Workflow 2: the zero-weight diagnostic slot
Use this when you want one extra layer of information without letting it steer the blended line.
Why it matters: This is the cleanest way to ask a new question without quietly rewriting the summary you were already trusting.
Setup
- enable one additional slot, such as
MA 04 - set its
Blended Weight:to0 - decide whether to keep the line visible or hidden
- keep it on confirmed mode until you have a reason not to
Good uses
- a higher-timeframe reference you want to watch without blending into consensus
- a faster check layer you want visible, but not allowed to dominate the summary
- an alternate-symbol context line you want to observe before giving it any weight
What to verify before you rely on it
- the slot still plots or alerts the way you expect
- the blended line changes when the slot weight moves above
0 - the rest of the workflow still makes sense even if the diagnostic slot disagrees
Anti-pattern beside it
Do not forget the slot exists when its weight is zero. A hidden zero-weight slot can still shape your interpretation if you keep glancing at it without admitting that it is part of the read.
Workflow 3: cross-ticker context without false equivalence
Use this when another market genuinely helps you frame the one you are trading.
Why it matters: Cross-ticker context can be useful, but it raises the interpretation burden quickly. This workflow keeps that burden contained instead of letting it become decorative complexity.
Setup
- pick one slot only
- fill
Optional Ticker:with the alternate symbol - keep the slot on confirmed mode for the first pass
- keep its
Blended Weight:at0until you trust the relationship enough to test blend influence
Good uses
- adding a broad market context line to an individual market chart
- comparing one related market's MA structure beside another
- checking whether the other market is supporting or contradicting your read
What to verify before you rely on it
- the remapped line behaves the way you expect when you compare it to the source market on a separate chart
- you are reading it as normalized context, not literal price equality
- the alternate market relationship is actually part of your process, not a decorative extra
Anti-pattern beside it
Do not add three alternate markets and pretend the chart got smarter. It usually got harder to read.

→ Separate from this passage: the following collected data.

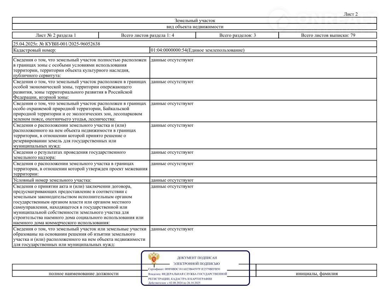
Task: Select the "вид объекта недвижимости" caption
Action: 195,27
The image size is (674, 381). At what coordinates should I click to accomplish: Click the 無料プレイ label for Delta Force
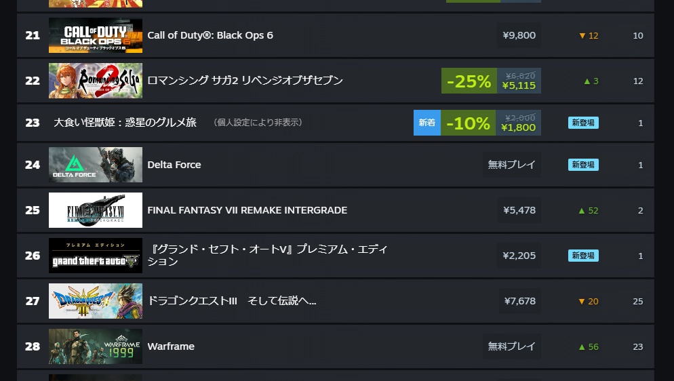pos(511,165)
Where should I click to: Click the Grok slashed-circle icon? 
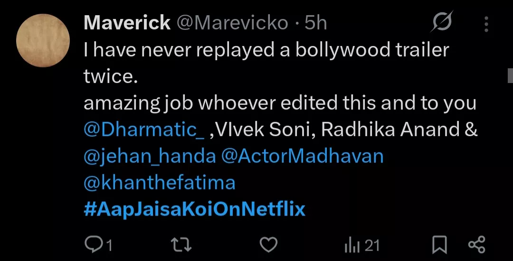(x=441, y=22)
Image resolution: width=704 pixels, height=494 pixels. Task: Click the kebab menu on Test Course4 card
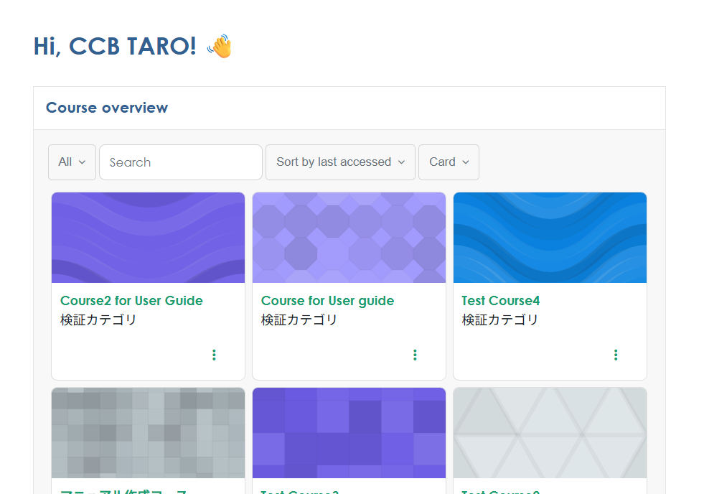click(x=616, y=355)
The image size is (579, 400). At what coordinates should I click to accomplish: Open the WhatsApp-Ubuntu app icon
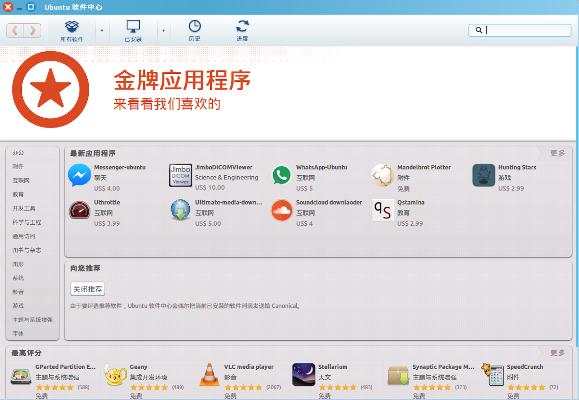282,175
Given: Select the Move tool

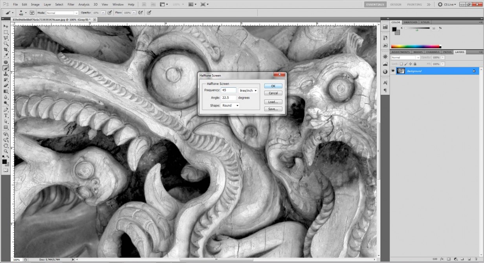Looking at the screenshot, I should tap(6, 26).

Workflow 4: alert-assisted stack review
Use this when you want the indicator to call you back to the chart, not push you into automatic action.
Why it matters: This keeps alerts in the role of review prompts, which is where they stay most honest in a flexible indicator like this one.
Setup
- build the stack first
- verify the meaning of one slot or blend state visually
- create one alert for that state
Good first choices
MA 03 Trend Changeif the higher-timeframe slot is your trigger to re-check the chartBlended MA Trend Changeif you care more about overall regime than single-slot movementAll MA Slots UptrendorAll MA Slots Downtrendif full agreement is genuinely rare and worth reviewing
What to verify before you rely on it
- the alert is tied to a state you can explain in plain language
- the underlying slots are using the trust mode you intended
- the alert timing on chart-bar close fits your workflow
Anti-pattern beside it
Do not set every available alert on day one. That usually creates noise faster than it creates discipline.
A simple build order when you are unsure
- Build a same-symbol 3-slot stack.
- Verify the blend.
- Add one alert.
- Add one zero-weight diagnostic slot if you still need more context.
- Add cross-ticker context only after the base stack already works.
That order protects clarity. It gives you a process you can actually own instead of a chart that feels sophisticated but remains vague under pressure.
When to stop expanding
Stop adding complexity for the day if: you cannot explain each active slot in one short sentence; the blend looks convincing but you are not sure why; alerts are firing on states you would not know how to verify by eye
That is not lost progress. It usually means you found the boundary where learning should catch up before more customization does.